- Promotional movie poster for the film
- Directed by: Hal Ashby
- Written by: Al Schwartz Jon Voight
- Produced by: Andrew Braunsberg Robert Schaffel Edward Teets
- Starring: Jon Voight; Ann-Margret; Burt Young;
- Cinematography: Haskell Wexler
- Edited by: Robert C. Jones
- Music by: Miles Goodman Johnny Mandel John Beal
- Production company: Lorimar
- Distributed by: Paramount Pictures
- Release date: October 8, 1982 (United States);
- Running time: 105 minutes
- Country: United States
- Language: English
- Budget: $17,000,000
- Box office: $946,461

= Lookin' to Get Out =

1982 American comedy film

Lookin’ to Get Out is a 1982 American comedy film, directed by Hal Ashby and written by Al Schwartz and Jon Voight, who also stars. The film also stars Ann-Margret and Burt Young. Voight's daughter, Angelina Jolie, then seven years old, makes her acting debut.

==Plot==
Alex Kovac, playing poker in New York City, drops $10,000 to gamblers Joey and Harry that he can not pay back. Alex persuades pal Jerry Feldman to hop on a plane to Las Vegas with him and try to win $10,000 to pay off the debt.

Finding out that a similarly named Jerry Feldman is a regular there, Jerry is comped $10,000 by the casino, no questions asked. A room and other perks go along with the comp. A waiter named Smitty, an old acquaintance of Alex's, is an expert card counter, so he is staked to a high-limit blackjack game by the guys.

Patti Warner, a former girlfriend of Alex's, is now the mistress of the casino's boss. Their mutual attraction returns, but trouble follows after a $500,000 victory at the tables, not only from the casino but from Joey and Harry, who have come to Vegas looking to get their money or get even.

==Cast==

- Jon Voight as Alex Kovac
- Ann-Margret as Patti Warner
- Burt Young as Jerry Feldman
- Jude Ferrese as Harry
- Allen Keller as Joey
- Bert Remsen as Smitty
- Richard Bradford as Bernie Gold

In addition, Voight's then seven-year-old daughter, Angelina Jolie (credited as Angelina Jolie Voight), made her acting debut with a brief appearance as Tosh, the daughter of Alex and Patti, near the end of the movie. Among the Las Vegas acts seen performing at the MGM Grand during the film are Siegfried & Roy (credited as magicians Siegfried and Roy Enterprises).

==Production==
The film was Voight's screenwriting debut.

After initial delays, the film started principal photography in May 1980. Production was interrupted for five months due to an actors' strike.

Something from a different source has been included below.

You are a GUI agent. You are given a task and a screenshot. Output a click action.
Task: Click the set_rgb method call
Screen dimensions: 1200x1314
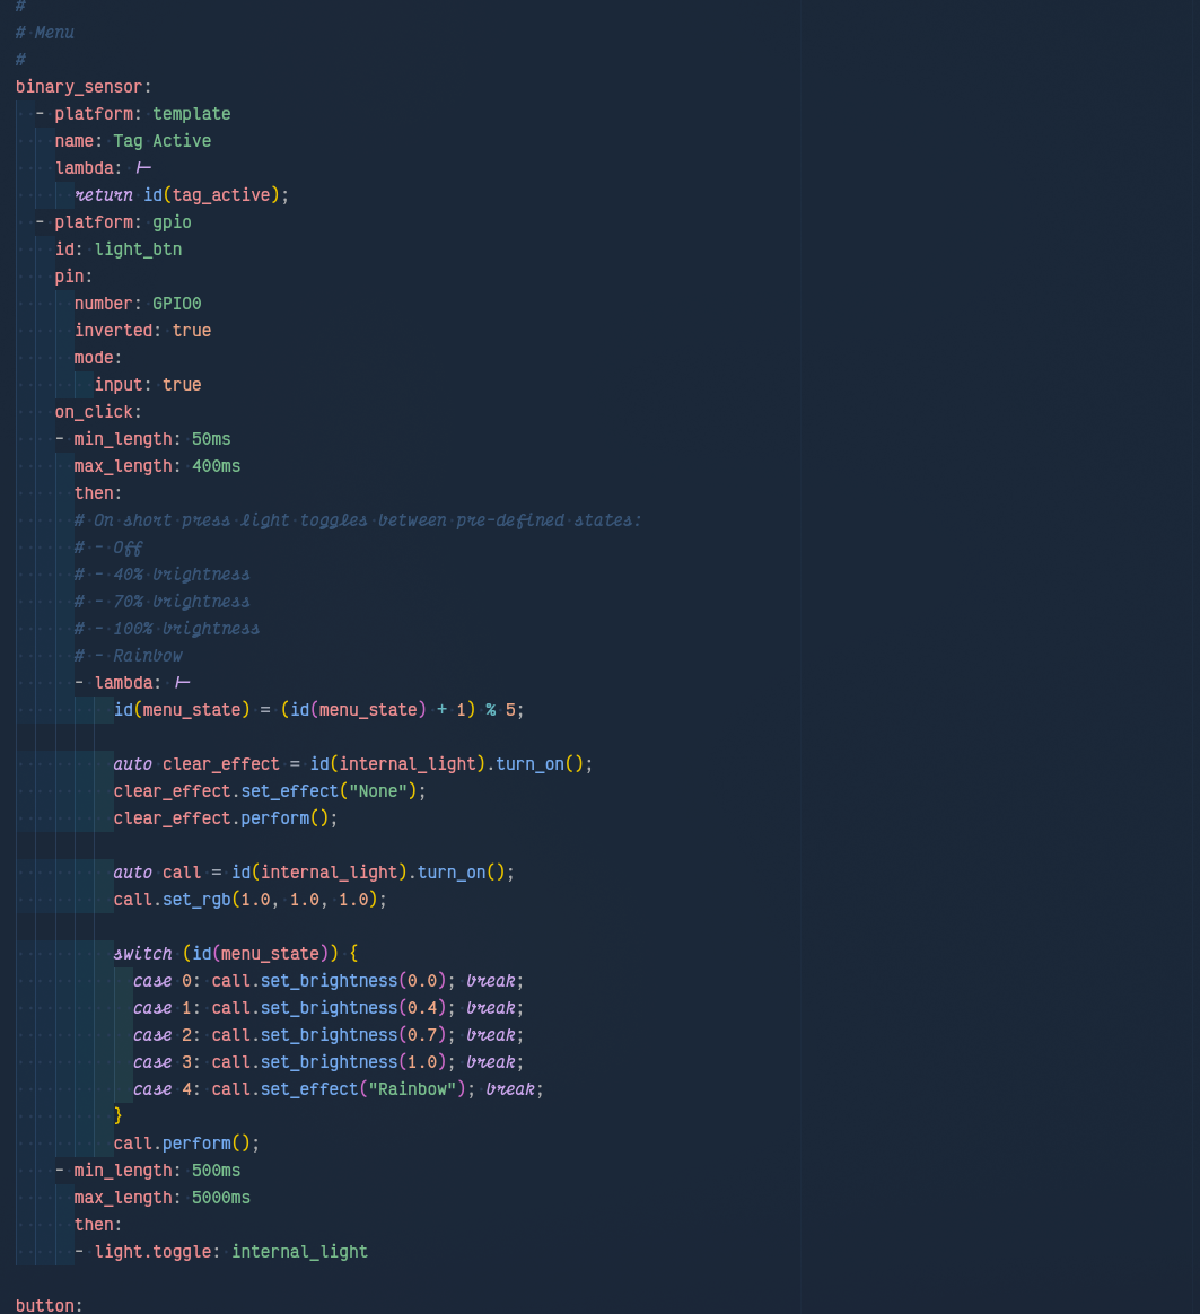196,899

Director Ashby had notorious bouts with the studio and recut the film for himself before it was taken from his hands and recut by the studio, with Voight working with editor Bob Jones on trying to come up with a satisfactory edit, which was 15 minutes shorter and not particularly liked by Voight. Nick Dawson, in his research for his biography of Ashby (Being Hal Ashby: Life of a Hollywood Rebel), discovered that Ashby had re-cut the film and donated it to UCLA prior to his 1988 death. This was brought to the attention of Warner Home Video who released the Ashby Director's Cut on DVD on June 30, 2009.

The filming took place in Las Vegas, including the MGM Grand Las Vegas and Variety noted in their review the "shameless plugging for the MGM leisure palace and its entertainment shows (particularly Siegfried & Roy's magic acts)."

==Release==
The film was initially due to be released by United Artists but Lorimar's deal with UA expired before the film was released and Paramount Pictures acquired the film as part of a package to distribute Lorimar product.

The film received poor reviews. Variety called it "an ill-conceived vehicle for actor (and cowriter) Jon Voight to showcase
his character comedy talents in a loose, semi-improvised environment." They noted that "Voight and Young are an entertaining team, but presented in an untenable vehicle".

The film was released on October 8, 1982, in 850 theaters, and due to its poor performance, Lorimar made a $6.2 million write-off.